Limiting Order Dependencies in Spark Functions

Spark codebases can easily become a collection of order dependent custom transformations (see this blog post for background on custom transformations). Your library will be difficult to use if many functions need to be run in a specific order. This post shows how to run functions to add intermediate columns when necessary and limit order dependencies. This design pattern will provider your users a better experience.

Example of order dependent transformations

Suppose we have a DataFrame with a city column. We have one transformation to add a country column to the DataFrame and another transformation to add a hemisphere column to the DataFrame (to indicate if the country is in the Northern Hemisphere or Southern Hemisphere).
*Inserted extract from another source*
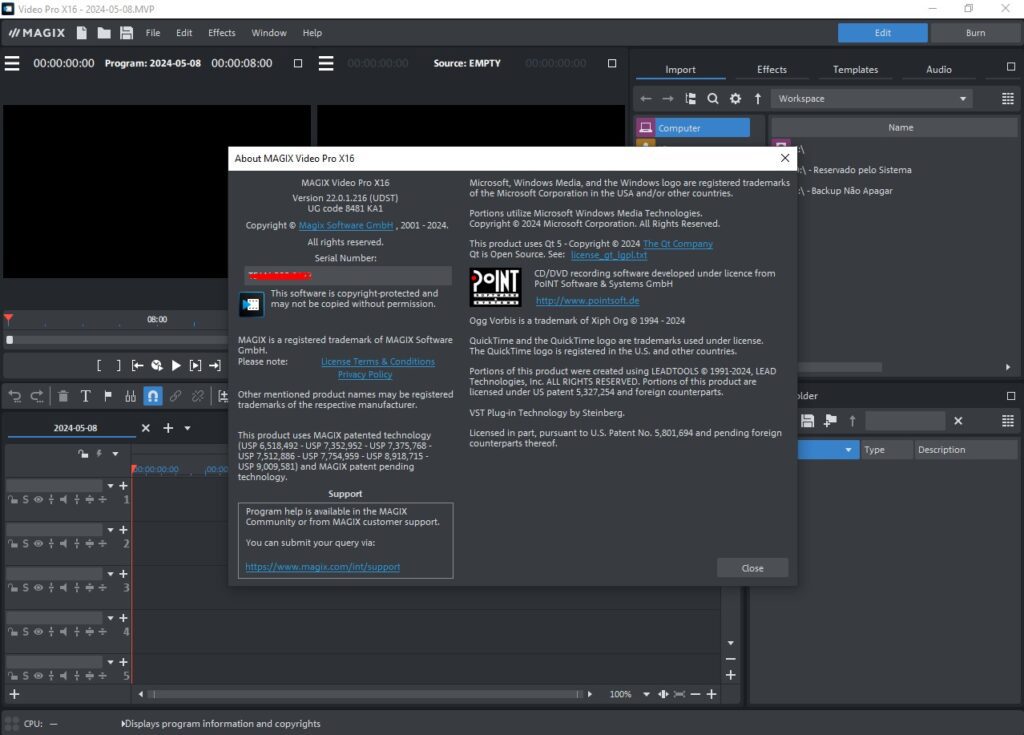1024x735 pixels.
Task: Select the Title text tool
Action: click(x=86, y=396)
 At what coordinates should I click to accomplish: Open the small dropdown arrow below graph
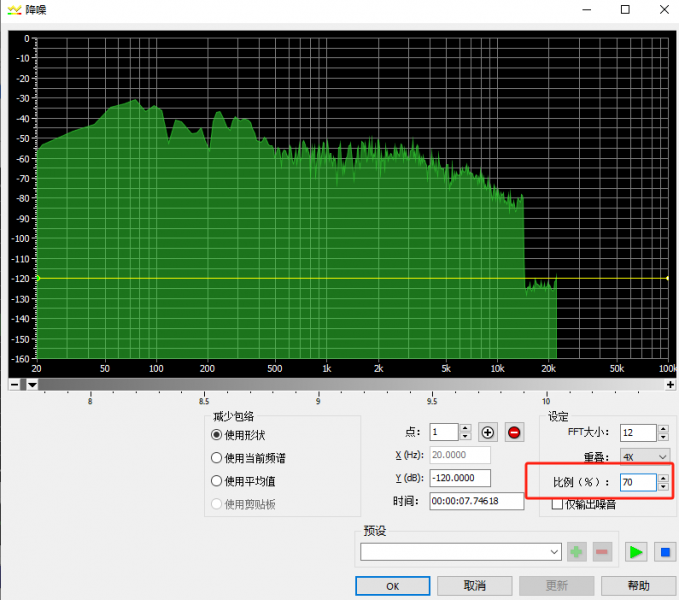[x=32, y=384]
def withCountry()(df: DataFrame): DataFrame = {
  df.withColumn(
    "country",
    when(col("city") === "Calgary", "Canada")
      .when(col("city") === "Buenos Aires", "Argentina")
      .when(col("city") === "Cape Town", "South Africa")
  )
}

def withHemisphere()(df: DataFrame): DataFrame = {
  df.withColumn(
    "hemisphere",
    when(col("country") === "Canada", "Northern Hemisphere")
      .when(col("country") === "Argentina", "Southern Hemisphere")
      .when(col("country") === "South Africa", "Southern Hemisphere")
  )
}

Let's create a DataFrame with cities and run our transformations.

val df = spark.createDF(
  List(
    ("Calgary"),
    ("Buenos Aires"),
    ("Cape Town")
  ), List(
    ("city", StringType, true)
  )
)

df
  .transform(withCountry())
  .transform(withHemisphere())
  .show()

This DataFrame is printed to the console:

+------------+------------+-------------------+
|        city|     country|         hemisphere|
+------------+------------+-------------------+
|     Calgary|      Canada|Northern Hemisphere|
|Buenos Aires|   Argentina|Southern Hemisphere|
|   Cape Town|South Africa|Southern Hemisphere|
+------------+------------+-------------------+

The withCountry() and withHemisphere() transformations are order dependent because withCountry() must be run before withHemisphere(). If withHemisphere() is run first, the code will error out.

df
  .transform(withHemisphere())
  .transform(withCountry())
  .show()

Here is the error message:

org.apache.spark.sql.AnalysisException: cannot resolve 'country' given input columns: [city];;

'Project \[city#1, CASE WHEN ('country = Canada) THEN Northern Hemisphere WHEN ('country = Argentina) THEN Southern Hemisphere WHEN ('country = South Africa) THEN Southern Hemisphere END AS hemisphere#4\]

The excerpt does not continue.